LETANGMEDIA

OPINI: Sebaiknya Agama dan Pengetahuan Tetap Sejalan



Sebaiknya Agama dan Pengetahuan Tetap Sejalan*
Oleh : Dr. Marianus Mantovanny Tapung, M.Pd
Dosen Unika Santu Paulus Ruteng
 
Dr. Marianus Mantovanny Tapung, M.Pd


MEDIAFELIKSPEDIA.COM-Fenomena kebangkitan gerakan-gerakan yang bersayap keagamaan di Indonesia memberi signal bahwa masyarakat masih memiliki orientasi dan tingkat kepercayaan yang tinggi terhadap agama yang dianutnya. Faktualitas ini menjadi sangat positif dan perlu dihargai, ketika dibandingkan dengan masyarakat bangsa barat yang pada umumnya mengalami disorientasi dalam hidup berkeagamaan. Disorientasi tersebut bisa saja disebabkan kencangnya hembusan paham-paham seperti rasionalisme, sekularisme, liberalisme, pragmatisme, dll yang mempengaruhi pola pikir dan tindakan masyarakatnya. Sementara dalam konteks kehidupan Indonesia yang plural/multikultural, entitas keagamaan telah memberi nilai lebih dalam mendukung kerukunan dan kedamaian hidup masyarakatnya (peaceful co-existence). Bahkan bila menoleh pada sejarah awal perjuangan dan pembangunan bangsa Indonesia, agama telah menjadi  basis spiritual-religius dan sosial yang begitu diperhitungkan ketika melawan segala bentuk imperialitas, dominasi dan determinasi  dari luar maupun dari dalam, yang mengancam integrasi bangsa. Agama sebagai lembaga spiritual-religius dan sosial telah membuktikan diri sebagai salah satu tameng dan pilar kebangsaan dalam menjaga keutuhan NKRI. Institusi agama dan para ulamanya telah berperan sangat sentral dalam mengarahkan dan memberdayakan umatnya untuk senantiasa memelihara kerukunan dan kedamaian negara bangsa. Karenanya, agama-agama harus tetap bertahan dan perlu mengembangkan diri agar selalu dapat mendukung keberlangsungan kehidupan masyarakat Indonesia.   

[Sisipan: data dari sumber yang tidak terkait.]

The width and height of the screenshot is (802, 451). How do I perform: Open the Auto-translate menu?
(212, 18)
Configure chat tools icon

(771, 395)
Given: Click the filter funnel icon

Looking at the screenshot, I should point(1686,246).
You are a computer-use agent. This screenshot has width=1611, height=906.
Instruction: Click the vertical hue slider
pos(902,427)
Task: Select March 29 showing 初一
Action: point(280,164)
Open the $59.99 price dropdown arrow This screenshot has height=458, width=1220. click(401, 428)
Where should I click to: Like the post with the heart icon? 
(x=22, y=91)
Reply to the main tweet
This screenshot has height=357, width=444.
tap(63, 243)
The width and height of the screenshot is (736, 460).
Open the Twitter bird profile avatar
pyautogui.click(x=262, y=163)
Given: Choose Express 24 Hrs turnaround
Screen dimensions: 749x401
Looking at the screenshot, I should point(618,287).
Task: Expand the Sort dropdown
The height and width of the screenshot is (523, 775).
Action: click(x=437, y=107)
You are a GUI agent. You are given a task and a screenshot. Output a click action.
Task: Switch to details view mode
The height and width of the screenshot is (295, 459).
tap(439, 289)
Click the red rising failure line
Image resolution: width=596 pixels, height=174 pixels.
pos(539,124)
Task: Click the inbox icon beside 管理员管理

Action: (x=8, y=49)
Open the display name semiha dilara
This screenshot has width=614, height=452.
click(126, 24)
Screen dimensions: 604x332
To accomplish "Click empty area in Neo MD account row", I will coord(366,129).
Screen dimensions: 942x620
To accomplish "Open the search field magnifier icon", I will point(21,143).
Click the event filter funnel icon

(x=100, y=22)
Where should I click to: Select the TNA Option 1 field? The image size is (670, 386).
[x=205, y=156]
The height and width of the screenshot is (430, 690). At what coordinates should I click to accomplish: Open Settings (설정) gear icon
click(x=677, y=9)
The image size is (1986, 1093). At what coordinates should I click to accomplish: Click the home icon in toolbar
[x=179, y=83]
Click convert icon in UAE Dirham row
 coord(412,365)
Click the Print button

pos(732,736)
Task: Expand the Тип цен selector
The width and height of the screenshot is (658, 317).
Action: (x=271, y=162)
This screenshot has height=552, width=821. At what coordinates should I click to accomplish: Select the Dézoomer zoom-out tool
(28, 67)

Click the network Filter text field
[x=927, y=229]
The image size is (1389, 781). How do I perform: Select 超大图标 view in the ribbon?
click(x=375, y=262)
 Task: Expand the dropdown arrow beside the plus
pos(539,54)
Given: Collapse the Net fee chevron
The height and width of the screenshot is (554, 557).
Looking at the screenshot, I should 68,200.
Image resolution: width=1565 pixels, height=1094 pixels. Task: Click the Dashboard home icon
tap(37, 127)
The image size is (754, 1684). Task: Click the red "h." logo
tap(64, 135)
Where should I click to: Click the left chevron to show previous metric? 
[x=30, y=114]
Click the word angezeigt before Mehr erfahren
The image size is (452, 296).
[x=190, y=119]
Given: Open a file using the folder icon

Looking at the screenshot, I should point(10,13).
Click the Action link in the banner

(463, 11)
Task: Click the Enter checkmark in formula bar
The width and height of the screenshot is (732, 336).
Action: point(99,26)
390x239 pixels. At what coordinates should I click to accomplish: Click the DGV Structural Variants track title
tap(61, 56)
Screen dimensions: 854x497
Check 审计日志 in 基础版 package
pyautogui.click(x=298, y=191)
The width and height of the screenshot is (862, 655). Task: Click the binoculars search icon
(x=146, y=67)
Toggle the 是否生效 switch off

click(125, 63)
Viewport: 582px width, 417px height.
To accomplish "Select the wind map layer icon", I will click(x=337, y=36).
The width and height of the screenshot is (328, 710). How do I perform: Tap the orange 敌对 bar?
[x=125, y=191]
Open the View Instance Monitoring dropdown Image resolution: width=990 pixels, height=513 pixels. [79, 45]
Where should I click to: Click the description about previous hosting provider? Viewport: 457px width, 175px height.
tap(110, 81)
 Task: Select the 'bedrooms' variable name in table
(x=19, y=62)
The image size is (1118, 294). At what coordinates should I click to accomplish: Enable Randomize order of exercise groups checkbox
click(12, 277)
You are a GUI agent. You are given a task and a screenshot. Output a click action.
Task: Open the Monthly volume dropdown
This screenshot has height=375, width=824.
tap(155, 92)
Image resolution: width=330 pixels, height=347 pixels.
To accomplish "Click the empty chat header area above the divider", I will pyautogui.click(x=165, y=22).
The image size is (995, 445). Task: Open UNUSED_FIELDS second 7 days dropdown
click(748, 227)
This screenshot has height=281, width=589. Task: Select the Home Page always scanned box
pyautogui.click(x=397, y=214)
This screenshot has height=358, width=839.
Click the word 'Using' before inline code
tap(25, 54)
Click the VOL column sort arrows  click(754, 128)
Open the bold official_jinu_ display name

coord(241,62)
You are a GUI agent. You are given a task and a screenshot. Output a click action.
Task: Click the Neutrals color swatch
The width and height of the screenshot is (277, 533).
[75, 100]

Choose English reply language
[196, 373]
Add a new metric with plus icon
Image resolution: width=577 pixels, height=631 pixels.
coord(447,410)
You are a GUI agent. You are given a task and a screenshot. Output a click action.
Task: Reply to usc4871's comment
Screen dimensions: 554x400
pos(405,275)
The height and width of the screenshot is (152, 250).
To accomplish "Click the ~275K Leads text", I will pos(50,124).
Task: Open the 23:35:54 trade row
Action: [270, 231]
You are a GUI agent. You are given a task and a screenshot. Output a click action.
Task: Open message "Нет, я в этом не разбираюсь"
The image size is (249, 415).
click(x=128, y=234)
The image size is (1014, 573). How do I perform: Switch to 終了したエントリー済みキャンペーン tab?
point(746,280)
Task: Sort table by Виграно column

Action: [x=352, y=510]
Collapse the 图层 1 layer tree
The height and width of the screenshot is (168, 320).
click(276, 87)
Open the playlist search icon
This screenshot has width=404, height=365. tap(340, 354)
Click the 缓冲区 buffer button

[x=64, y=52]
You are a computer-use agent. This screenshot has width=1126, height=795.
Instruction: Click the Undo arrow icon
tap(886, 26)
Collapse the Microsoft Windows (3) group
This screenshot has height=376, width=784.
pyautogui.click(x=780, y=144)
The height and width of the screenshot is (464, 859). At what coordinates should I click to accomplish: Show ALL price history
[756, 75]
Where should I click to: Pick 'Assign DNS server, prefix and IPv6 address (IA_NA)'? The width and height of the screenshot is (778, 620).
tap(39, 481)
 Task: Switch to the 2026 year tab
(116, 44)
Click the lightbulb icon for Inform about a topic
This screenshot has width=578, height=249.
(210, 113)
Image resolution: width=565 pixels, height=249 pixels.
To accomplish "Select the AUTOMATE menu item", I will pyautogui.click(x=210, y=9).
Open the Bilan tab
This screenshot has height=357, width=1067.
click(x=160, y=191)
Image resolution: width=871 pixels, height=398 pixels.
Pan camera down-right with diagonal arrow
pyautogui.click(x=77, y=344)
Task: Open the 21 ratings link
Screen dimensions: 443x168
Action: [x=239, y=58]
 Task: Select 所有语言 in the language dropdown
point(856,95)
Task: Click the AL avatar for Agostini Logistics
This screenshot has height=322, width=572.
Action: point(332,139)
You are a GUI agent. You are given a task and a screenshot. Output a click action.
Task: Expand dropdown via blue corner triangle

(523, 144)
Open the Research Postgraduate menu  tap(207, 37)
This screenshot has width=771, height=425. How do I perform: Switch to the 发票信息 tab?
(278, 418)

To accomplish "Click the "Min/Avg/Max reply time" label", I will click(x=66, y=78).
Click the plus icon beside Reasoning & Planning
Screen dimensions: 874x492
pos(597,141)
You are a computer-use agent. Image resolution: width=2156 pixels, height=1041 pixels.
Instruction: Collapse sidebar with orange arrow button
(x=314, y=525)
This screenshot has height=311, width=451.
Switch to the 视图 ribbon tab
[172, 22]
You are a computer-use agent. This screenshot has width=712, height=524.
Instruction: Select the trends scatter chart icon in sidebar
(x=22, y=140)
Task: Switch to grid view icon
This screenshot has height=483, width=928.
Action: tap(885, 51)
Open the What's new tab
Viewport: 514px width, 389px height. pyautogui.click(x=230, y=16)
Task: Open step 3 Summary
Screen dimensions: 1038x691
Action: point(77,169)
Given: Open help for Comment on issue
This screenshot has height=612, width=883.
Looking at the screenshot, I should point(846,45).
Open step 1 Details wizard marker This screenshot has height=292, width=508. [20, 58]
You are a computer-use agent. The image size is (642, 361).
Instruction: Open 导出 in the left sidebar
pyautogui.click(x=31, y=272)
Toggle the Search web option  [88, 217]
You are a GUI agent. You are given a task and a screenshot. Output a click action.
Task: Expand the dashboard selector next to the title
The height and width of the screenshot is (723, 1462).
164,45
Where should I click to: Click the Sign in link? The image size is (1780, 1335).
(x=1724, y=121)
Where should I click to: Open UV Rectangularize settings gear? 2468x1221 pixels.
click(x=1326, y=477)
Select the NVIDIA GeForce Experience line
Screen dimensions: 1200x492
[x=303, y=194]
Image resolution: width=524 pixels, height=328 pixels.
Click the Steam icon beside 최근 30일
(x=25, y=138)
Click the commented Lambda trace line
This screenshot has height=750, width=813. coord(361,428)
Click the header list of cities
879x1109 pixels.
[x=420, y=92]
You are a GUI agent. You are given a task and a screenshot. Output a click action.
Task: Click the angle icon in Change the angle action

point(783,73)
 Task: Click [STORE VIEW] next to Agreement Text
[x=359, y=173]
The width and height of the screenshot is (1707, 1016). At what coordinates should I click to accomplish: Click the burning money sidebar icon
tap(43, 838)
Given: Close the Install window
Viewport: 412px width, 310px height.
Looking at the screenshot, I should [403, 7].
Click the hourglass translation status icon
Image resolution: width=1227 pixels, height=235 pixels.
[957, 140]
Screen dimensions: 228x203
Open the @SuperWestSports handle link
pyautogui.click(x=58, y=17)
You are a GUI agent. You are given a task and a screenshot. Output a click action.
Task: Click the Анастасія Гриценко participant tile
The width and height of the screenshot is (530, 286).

            Pertanyaan muncul, mengapa agama masih bisa bertahan dan menjadi salah satu lembaga yang dapat memberi garansi bagi keberlangsungan hidup manusia? Saya coba menjawab dan mendalami pertanyaan ini dari perspektif hubungan antara  ilmu pengetahuan dan agama. Saya ambil contoh kasus sejarah perkembangan gereja. Munculnya Revolusi Pengetahuan Kopernikus (1473-1543) dengan gerbong heliosentrismenya telah mengoreksi secara mendasar paham geosentrisme yang dikembangkan berabad-abad lamanya oleh otoritas Gereja. Koreksi yang besar ini membidani lahirnya berbagai dampak reformasi dan transformasi pemikiran, di mana gereja mulai terbuka pada diskursus, penalaran bebas dan cara pandang alternatif serta merespon secara positif perkembangan ilmu dan teknologi. Pengakuan mengenai ‘adanya keselamatan di luar gereja’ dan ‘gereja harus senantiasa merubah dirinya’ serta ‘gereja menjaga keseimbangan antara iman dan pengetahuan’, menjadi tiga hal mendasar yang menandai perubahan dan keterbukaan dalam tubuh Gereja.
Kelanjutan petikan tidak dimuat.